Belows shows an example of our restored manga image. The image comes from the Manga109 dataset.
Follow this YouTube tutorial or if you have any questions feel free to join my discord and ask there.
Clone this repository and place it anywhere you want on your PC.
Download the models below and create a folder called release_model/
and put it under there.
We are going to use Anaconda3, download Anaconda3 if you don't have it.

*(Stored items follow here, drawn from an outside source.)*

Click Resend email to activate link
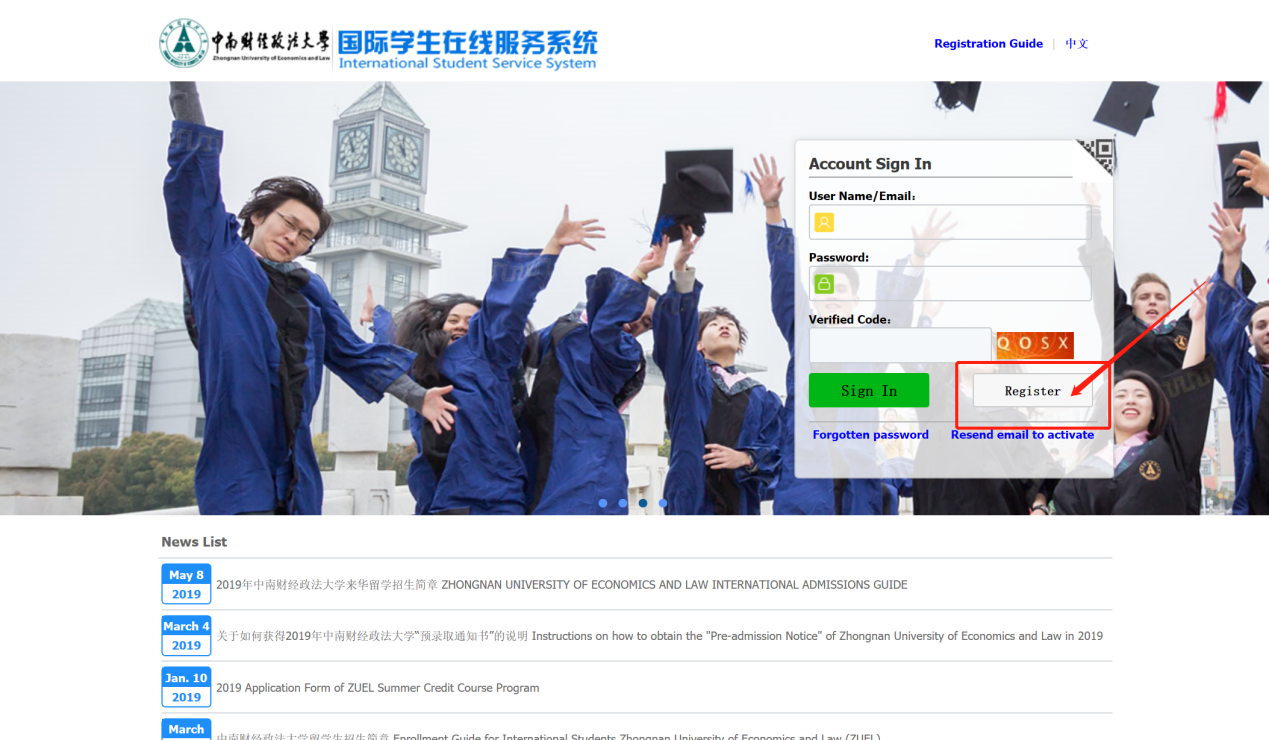Viewport: 1269px width, 740px height. 1022,435
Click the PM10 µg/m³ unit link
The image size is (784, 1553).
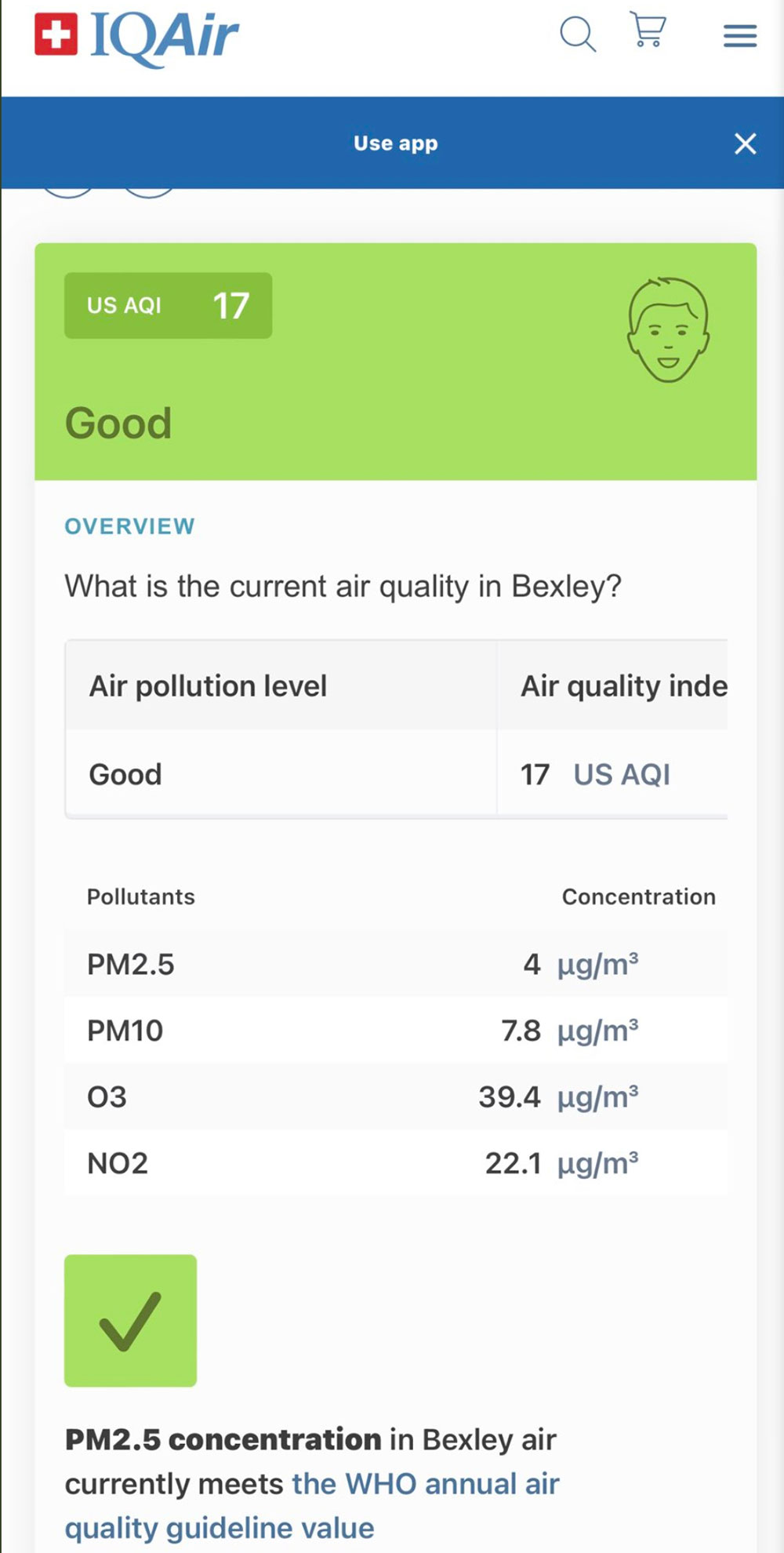597,1031
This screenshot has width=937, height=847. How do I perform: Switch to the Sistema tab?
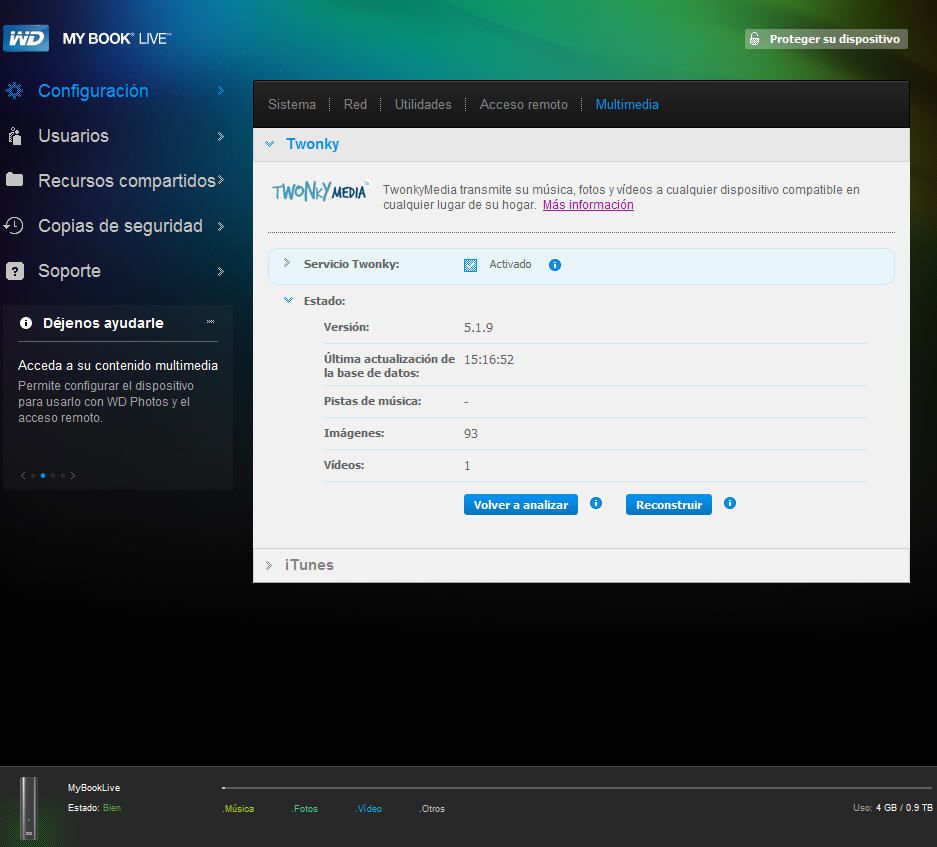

- Create conda environment:
conda create -n EAMR python=3.6
conda activate EAMR
2-1. Setup conda env for nvidia non-30 series GPU:
conda install pytorch torchvision torchaudio cudatoolkit=10.2 -c pytorch
2-2. Setup conda env for nvidia 30 series GPU:
conda install pytorch torchvision torchaudio cudatoolkit=11.3 -c pytorch
2-3. Setup conda env for non-nvidia GPU:
conda install pytorch torchvision torchaudio cpuonly -c pytorch
- Install the dependencies
cd WHERE_YOU_CLONED_THIS_REPO
pip install -r requirements.txt
- To reuse the created conda environment after you close the prompt, you just need to:
conda activate EAMR
- Create folder
datazip/manga1/test/
andflist/manga1/
- Place your test images under
datazip/manga1/test/
- Run:
python scripts/flist.py --path datazip/manga1/test --output flist/manga1/test.flist
This generates a test.flist
for your test images
- Run:
python testreal.py -c configs/manga.json -n resattencv -s 256
and your results will be under MangaRestoration\release_model\resattencv_manga_cons256\results_real_00400\
As a popular entertainment art form, manga enriches the line drawings details with bitonal screentones. However, manga resources over the Internet usually show screentone artifacts because of inappropriate scanning/rescaling resolution. In this paper, we propose an innovative two-stage method to restore quality bitonal manga from degraded ones. Our key observation is that the aliasing induced by downsampling bitonal screentones can be utilized as informative clues to infer the original resolution and screentones. First, we predict the target resolution from the degraded manga via the Scale Estimation Network (SE-Net) with spatial voting scheme. Then, at the target resolution, we restore the region-wise bitonal screentones via the Manga Restoration Network (MR-Net) discriminatively, depending on the degradation degree. Specifically, the original screentones are directly restored in pattern-identifiable regions, and visually plausible screentones are synthesized in pattern-agnostic regions. Quantitative evaluation on synthetic data and visual assessment on real-world cases illustrate the effectiveness of our method.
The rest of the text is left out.